Pixel coordinate grounding data:

_ _ _ _ _ _ _

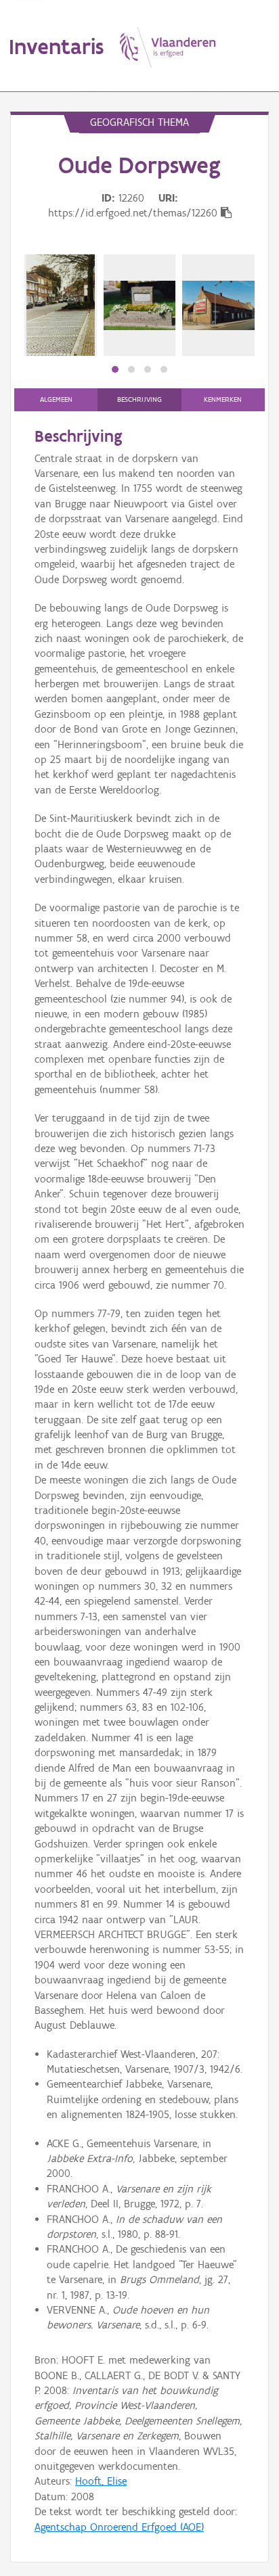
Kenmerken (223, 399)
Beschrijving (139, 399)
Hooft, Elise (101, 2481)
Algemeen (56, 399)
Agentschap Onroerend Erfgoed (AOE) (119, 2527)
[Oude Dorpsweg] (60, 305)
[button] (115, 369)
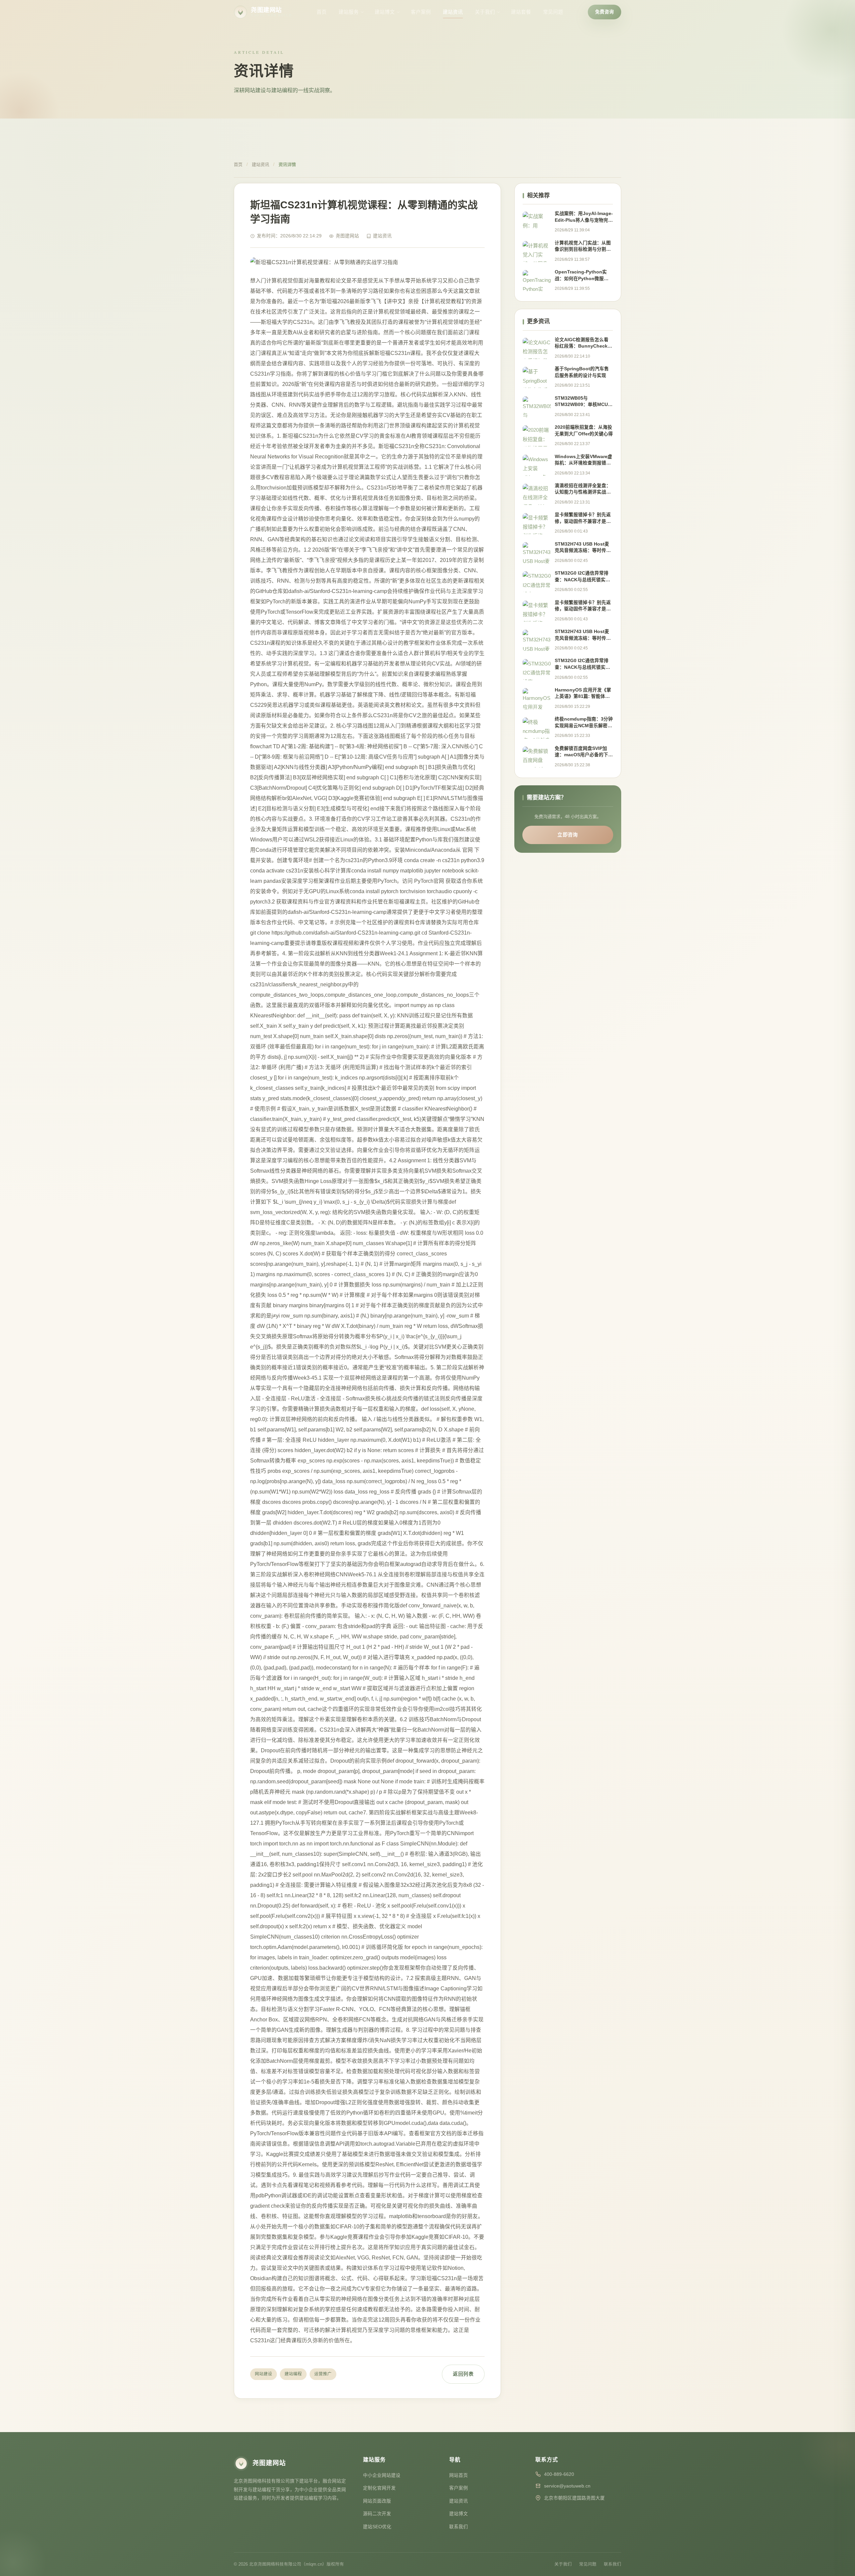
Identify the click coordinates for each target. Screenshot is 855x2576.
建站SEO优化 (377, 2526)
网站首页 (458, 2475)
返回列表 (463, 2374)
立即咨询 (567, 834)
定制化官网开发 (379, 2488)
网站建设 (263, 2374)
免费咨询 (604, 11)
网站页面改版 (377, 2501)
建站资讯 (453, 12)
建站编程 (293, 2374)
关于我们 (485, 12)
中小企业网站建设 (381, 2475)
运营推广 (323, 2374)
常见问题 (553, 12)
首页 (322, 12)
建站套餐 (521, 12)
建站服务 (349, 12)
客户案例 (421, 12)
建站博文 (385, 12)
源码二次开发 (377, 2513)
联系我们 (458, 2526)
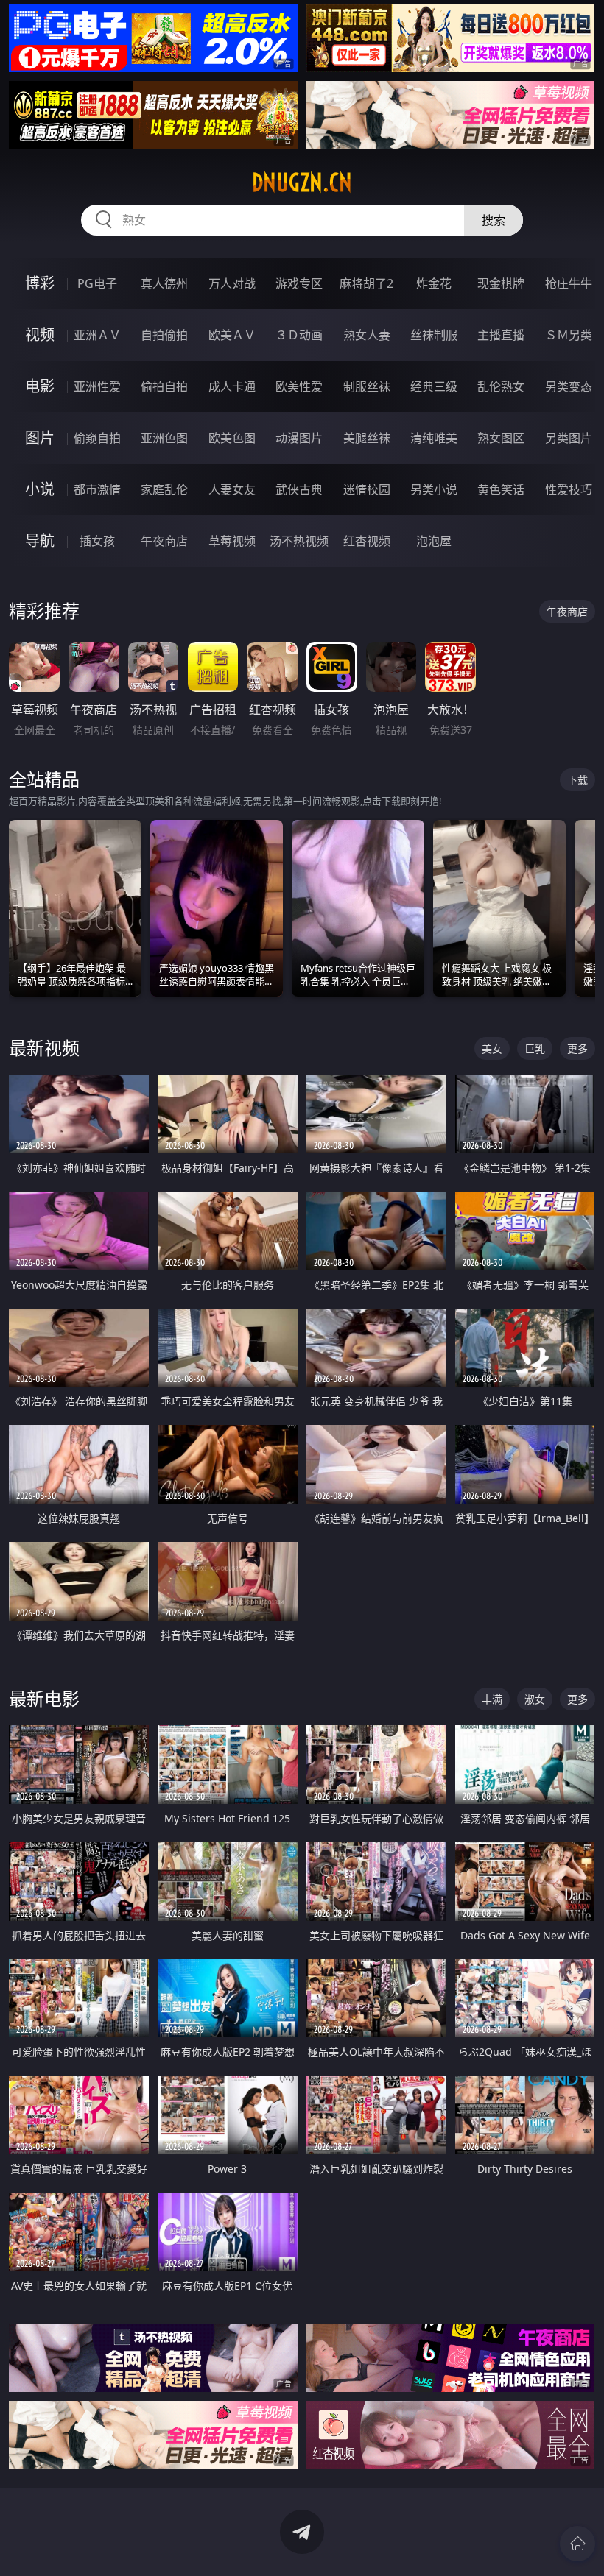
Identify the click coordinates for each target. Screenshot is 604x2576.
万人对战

_ _ _ _ _ _ _

What is needed is one number: how many lines of the records above contain the word "each".

2